So my trip was fun....no fish, but had a great time. I had one good strike on my first cast...but it got me wrapped around something (talked to a local guy I fished with the whole time and it turns out the area I was fishing had a ton of sunk xmas trees and cinder blocks). I had one other finicky bite, but other than that nada. 

The good news is the local guy showed me several spots he's caught nice rockfish on in the past so I'll be heading back next Wednesday...but this time with my surf rod, my one step down from a surf rod and just one trout pole. 

Had a great time, and again guys, thanks for all the great info. I found myself a new favorite lake.
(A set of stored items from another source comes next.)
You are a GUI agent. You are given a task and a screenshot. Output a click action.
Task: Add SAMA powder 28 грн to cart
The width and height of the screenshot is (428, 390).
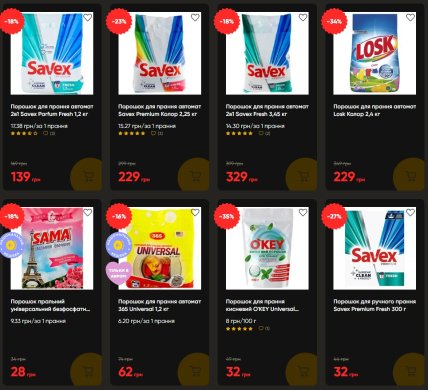[87, 370]

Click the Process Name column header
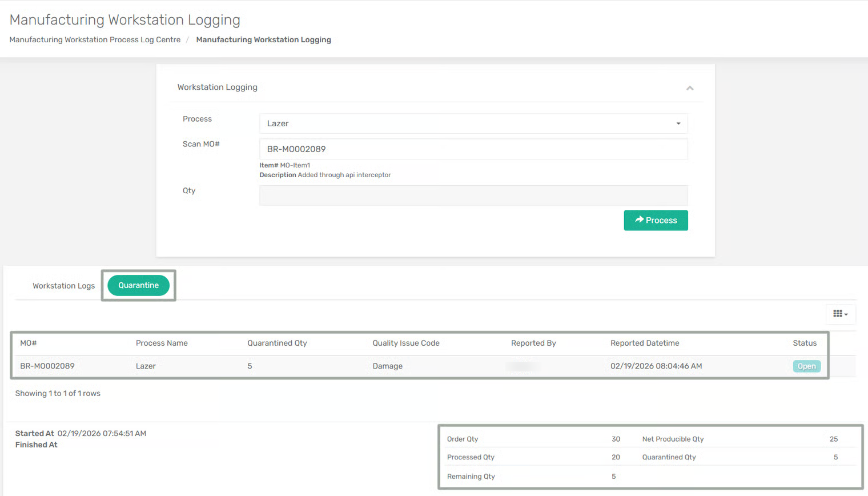coord(162,343)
Too bad it gets hydrilla bad in the summer.


----------



## Bass_n_around (Oct 21, 2006)

*If you want to catch Browns*

Use the super duper green with spotts works everytime.Also find out what they can feed on in the lake or pond and use a bait suitable to it.


----------



## fyremanjef (Feb 17, 2005)

Hey Zach,

Sorry I did not catch up with you, But I was there also. I got there late around 1:45, story will be in another thread. I started off by the ramp. Was that you on the floating pier in cammo and the folding chair?


----------



## ZackUSAF82 (Jan 19, 2008)

Yeah that was me. That's where I had my two strikes on Powerbait earlier in the day. Once the wind really kicked up I decided to head on home.


----------